Health System Delivery
OA treatment is multifaceted and involves contributions diverse health professionals across different sectors. Providing care in the context of a chronic disease management model is more appropriate than in the current model of episodic delivery. A comprehensive and integrated model of OA care will facilitate implementation of best evidence, patient education and self-management, and collaboration among providers,42,43 including general practitioners, rheumatologists, orthoped-ic surgeons and allied professionals, such as physiotherapists, dieticians and psychologists.
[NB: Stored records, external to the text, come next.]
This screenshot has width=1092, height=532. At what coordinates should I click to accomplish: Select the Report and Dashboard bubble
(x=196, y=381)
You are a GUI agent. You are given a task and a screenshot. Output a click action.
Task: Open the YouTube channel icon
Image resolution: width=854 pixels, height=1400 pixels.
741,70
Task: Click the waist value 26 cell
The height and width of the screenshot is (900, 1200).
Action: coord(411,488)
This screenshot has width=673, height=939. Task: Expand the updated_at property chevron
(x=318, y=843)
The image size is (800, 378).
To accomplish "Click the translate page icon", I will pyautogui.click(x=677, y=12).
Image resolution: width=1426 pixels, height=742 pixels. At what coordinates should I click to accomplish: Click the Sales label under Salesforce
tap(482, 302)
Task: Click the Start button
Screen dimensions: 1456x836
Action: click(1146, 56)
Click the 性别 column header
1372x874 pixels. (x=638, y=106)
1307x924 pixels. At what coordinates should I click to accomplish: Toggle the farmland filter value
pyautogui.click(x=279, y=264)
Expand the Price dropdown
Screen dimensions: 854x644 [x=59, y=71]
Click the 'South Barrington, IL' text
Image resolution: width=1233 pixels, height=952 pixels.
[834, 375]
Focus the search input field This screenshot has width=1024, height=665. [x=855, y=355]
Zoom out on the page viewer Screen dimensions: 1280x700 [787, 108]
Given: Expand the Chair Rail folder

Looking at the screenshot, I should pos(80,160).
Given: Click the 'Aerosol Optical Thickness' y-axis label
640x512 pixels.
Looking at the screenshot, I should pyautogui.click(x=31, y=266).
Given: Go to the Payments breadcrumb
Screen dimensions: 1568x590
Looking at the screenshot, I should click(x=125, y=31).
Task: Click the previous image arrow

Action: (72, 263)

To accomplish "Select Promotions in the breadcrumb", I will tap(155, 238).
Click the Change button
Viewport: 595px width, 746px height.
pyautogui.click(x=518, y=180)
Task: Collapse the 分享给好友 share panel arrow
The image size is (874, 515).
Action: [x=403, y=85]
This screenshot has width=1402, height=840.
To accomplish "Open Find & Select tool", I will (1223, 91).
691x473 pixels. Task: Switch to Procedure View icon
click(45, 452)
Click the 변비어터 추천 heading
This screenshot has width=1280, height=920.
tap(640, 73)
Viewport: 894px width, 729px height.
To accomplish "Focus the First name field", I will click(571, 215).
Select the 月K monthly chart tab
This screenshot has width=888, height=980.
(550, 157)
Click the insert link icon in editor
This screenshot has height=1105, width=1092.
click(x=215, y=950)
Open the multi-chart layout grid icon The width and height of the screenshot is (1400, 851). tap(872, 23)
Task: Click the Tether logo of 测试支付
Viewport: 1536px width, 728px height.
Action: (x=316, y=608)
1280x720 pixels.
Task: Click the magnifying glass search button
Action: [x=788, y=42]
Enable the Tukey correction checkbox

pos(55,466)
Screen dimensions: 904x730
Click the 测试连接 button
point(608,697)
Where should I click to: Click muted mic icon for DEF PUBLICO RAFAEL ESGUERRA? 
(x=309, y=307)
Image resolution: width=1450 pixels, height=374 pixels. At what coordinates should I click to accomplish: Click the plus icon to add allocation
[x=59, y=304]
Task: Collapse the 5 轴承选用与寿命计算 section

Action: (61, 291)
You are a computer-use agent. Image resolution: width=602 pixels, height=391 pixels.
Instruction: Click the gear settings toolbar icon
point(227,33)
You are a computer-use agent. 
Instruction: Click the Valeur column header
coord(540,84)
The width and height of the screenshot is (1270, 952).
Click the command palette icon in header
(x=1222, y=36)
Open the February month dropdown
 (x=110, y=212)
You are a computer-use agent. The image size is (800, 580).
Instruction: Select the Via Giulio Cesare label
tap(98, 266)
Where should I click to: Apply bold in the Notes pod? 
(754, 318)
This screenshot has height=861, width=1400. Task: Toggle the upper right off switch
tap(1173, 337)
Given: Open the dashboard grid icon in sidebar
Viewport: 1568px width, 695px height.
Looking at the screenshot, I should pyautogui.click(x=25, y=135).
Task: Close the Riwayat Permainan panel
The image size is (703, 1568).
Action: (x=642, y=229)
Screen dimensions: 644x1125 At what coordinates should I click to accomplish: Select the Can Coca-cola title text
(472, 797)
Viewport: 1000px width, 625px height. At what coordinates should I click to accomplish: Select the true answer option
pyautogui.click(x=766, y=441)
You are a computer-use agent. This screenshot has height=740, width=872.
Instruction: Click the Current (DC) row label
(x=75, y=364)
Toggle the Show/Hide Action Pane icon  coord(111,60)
Such models are effective for other conditions, including chronic heart failure and diabetes.
Conclusion
Clinicians have access to numerous evidence-based guidelines that have the potential to improve the quality of health care by promoting interventions of proven benefit and discouraging unnecessary, ineffective or harmful interventions. Nevertheless, clinical practice does not reflect these recommendations. Efforts to guide management are better directed toward implementing practices known to be effective in a context-dependent manner to optimize health care quality. The increase in medical need, progress in information technology and unsustainable health care costs have converged to create favorable conditions for the funding, development, use and publication of this new vision for a patient-centered and provider-integrated model for OA management. In efforts to improve quality and reduce cost, quality measures will be integral. Quality measurement, accountability and reporting are challenging clinical practice, yet will be expected of us going forward.
Acknowledgment
Dr. Hunter is funded by an Australian Research Council Future Fellowship. He had full access to all the data in the study and had final responsibility for the decision to submit for publication. This is a narrative review and the comments and editorial expressed herein represent those of the author and do not reflect those of any official scientific role or institution that the author may hold or be affiliated with.